Новые рассказы южных морей
Шрифт:
Я по-быстрому ищу, где может быть касса. Удача не спешит к нам, но зато я натыкаюсь на козлы с винтовками и беру себе одну двадцать второго калибра с патронами. Открываю шестизарядный магазин и загоняю в него патрон за патроном. Похоже, будто кормишь ребенка. Прекрасно. С оружием я чувствую себя в безопасности.

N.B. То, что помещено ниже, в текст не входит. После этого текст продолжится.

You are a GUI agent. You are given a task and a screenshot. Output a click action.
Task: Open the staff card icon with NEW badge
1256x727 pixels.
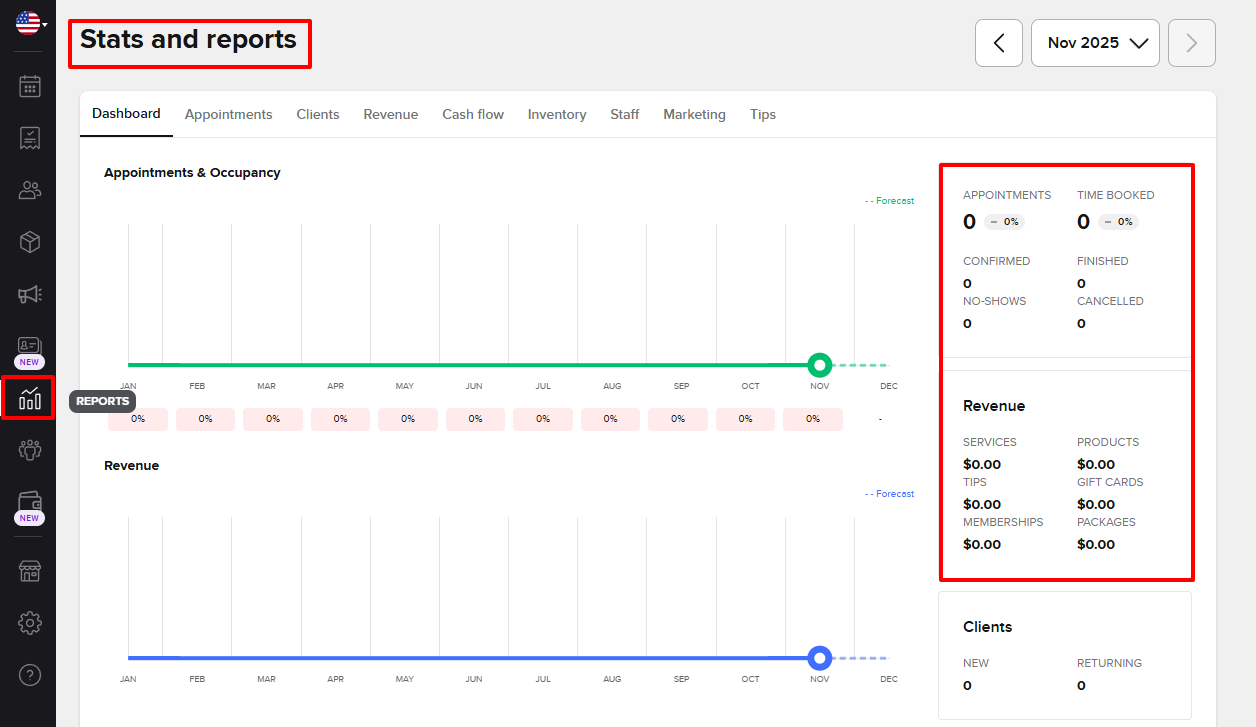coord(29,345)
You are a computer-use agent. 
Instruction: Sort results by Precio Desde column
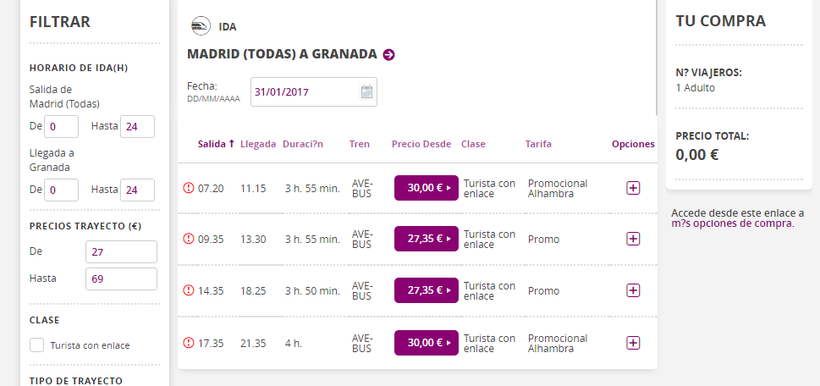[x=421, y=144]
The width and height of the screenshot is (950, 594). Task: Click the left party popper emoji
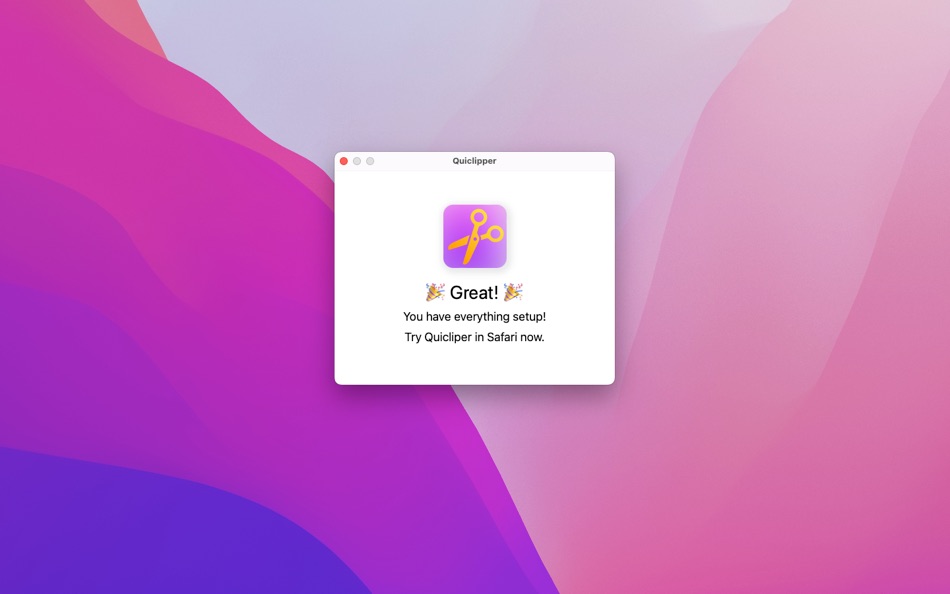pyautogui.click(x=429, y=292)
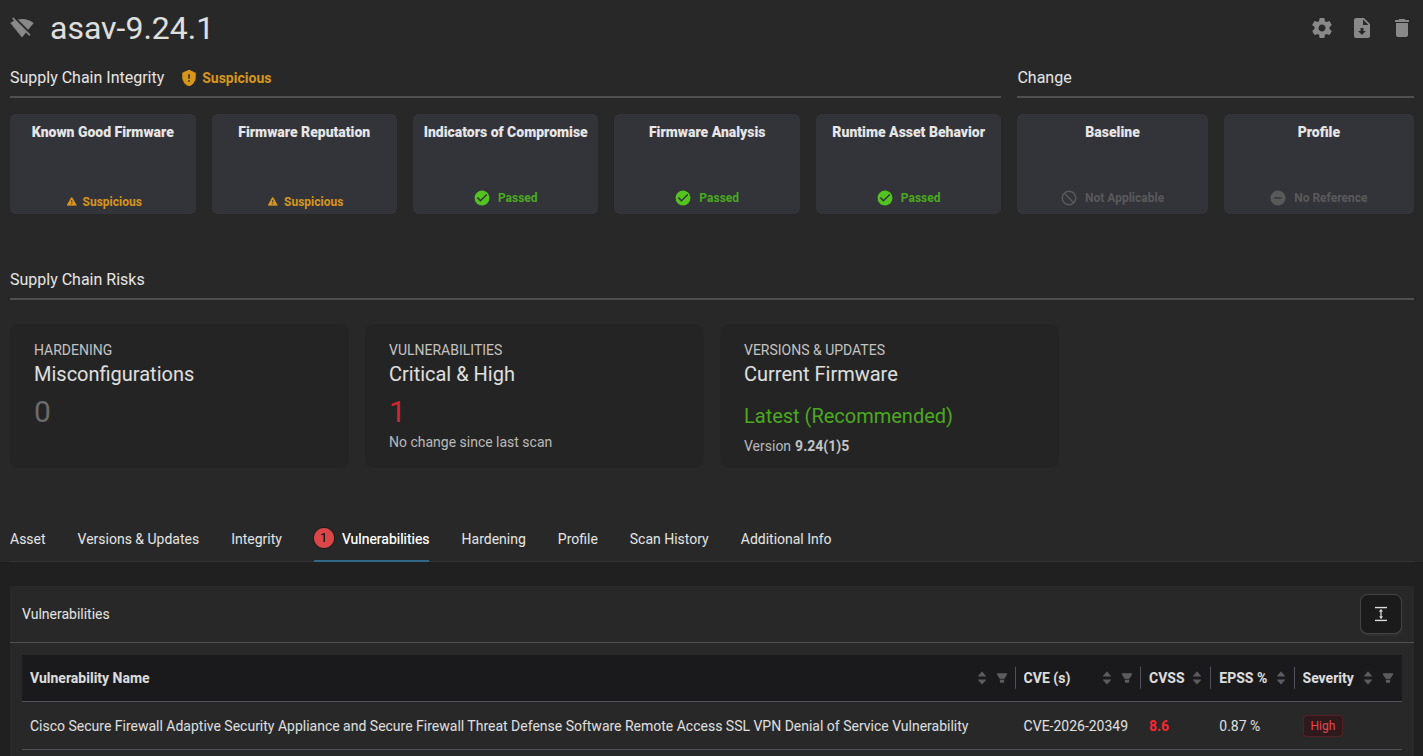This screenshot has width=1423, height=756.
Task: Click the delete asset trash icon
Action: click(1402, 28)
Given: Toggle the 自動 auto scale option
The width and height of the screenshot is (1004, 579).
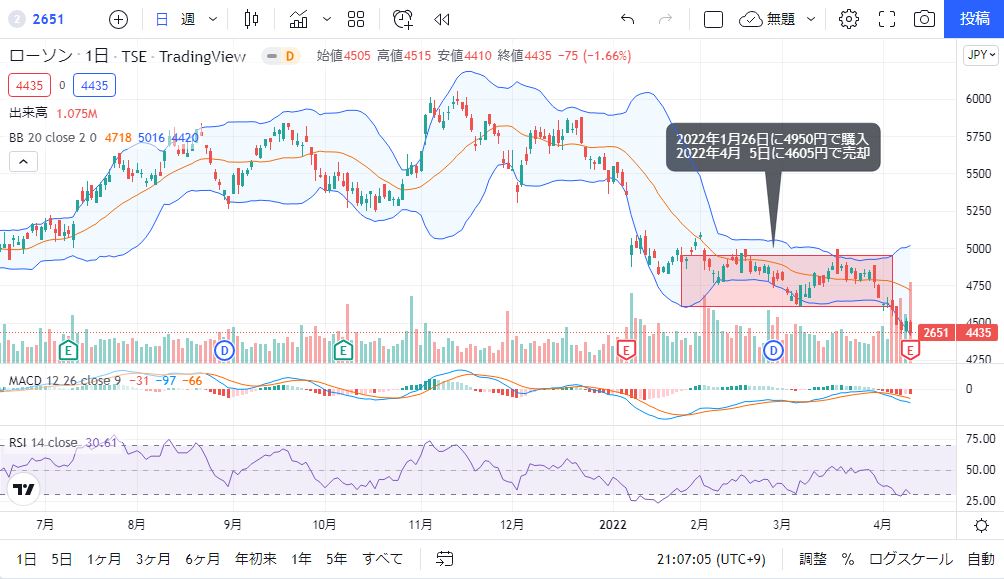Looking at the screenshot, I should coord(981,559).
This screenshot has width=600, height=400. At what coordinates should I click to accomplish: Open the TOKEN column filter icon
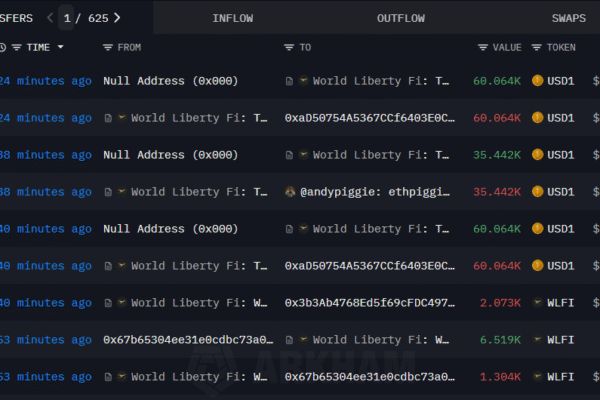(537, 47)
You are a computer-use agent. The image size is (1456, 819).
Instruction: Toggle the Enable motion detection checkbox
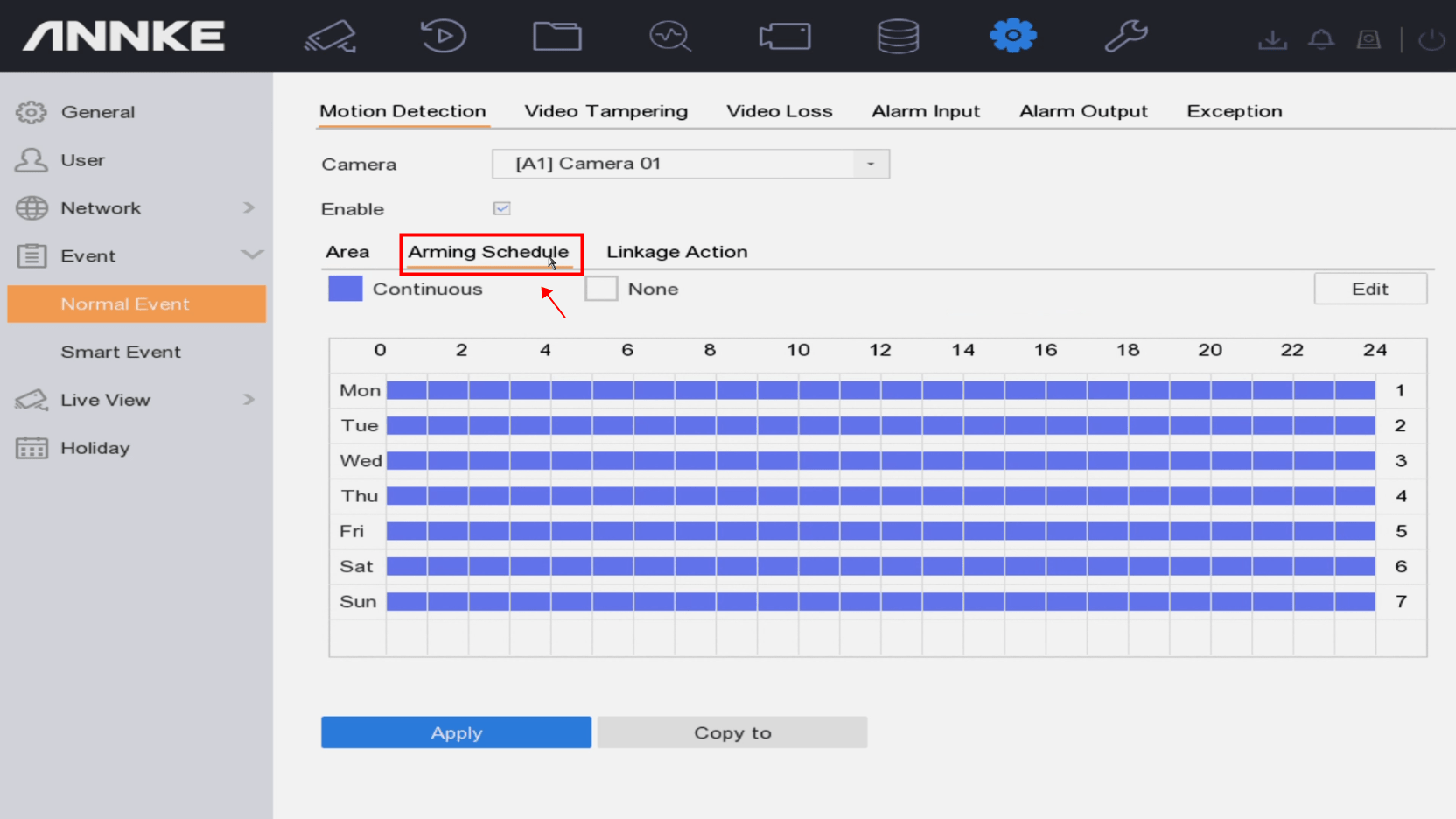(x=501, y=208)
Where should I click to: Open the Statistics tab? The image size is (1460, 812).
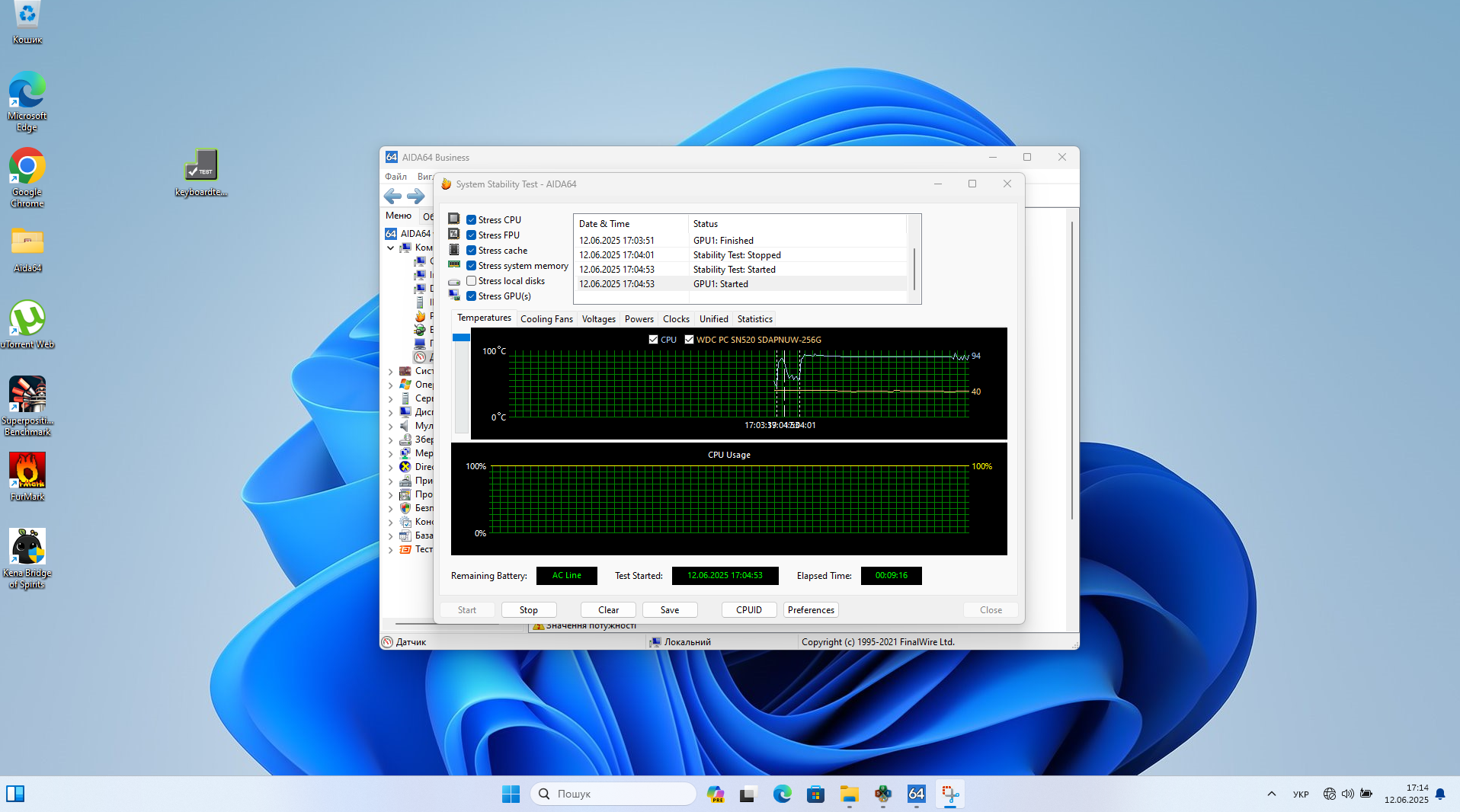coord(754,319)
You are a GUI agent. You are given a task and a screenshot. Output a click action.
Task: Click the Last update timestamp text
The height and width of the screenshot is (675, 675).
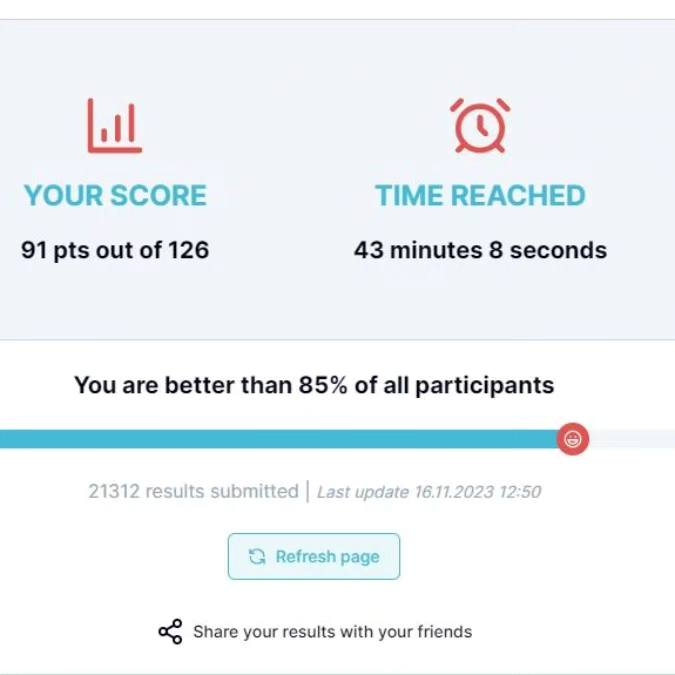[430, 491]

Мы находим незапертую дверь и бесшумно входим в соседнюю комнату, которая оказывается конторой. Удачный взлом. Вытаскиваем ящики, вытряхиваем на пол бумаги. Денег все нет. Я подхожу к столу. Он заперт: должно быть, выручка здесь. Ломиком мы легко его открываем, и вот она — незапертая коробка с деньгами. Мы рассовываем бумажки и монеты по карманам. У нас еще будет
— Порядок, — шепчу я. — Пошли.
Мы опять во дворе и слышим, как едва различимый поначалу звук постепенно превращается в тяжелые шаги. Идет всего один человек, но идет тяжело, солидно, за версту слышно, что идет сама решительность и власть. Шаг, еще шаг, остановился. Дребезжит цепь и скрипит замок.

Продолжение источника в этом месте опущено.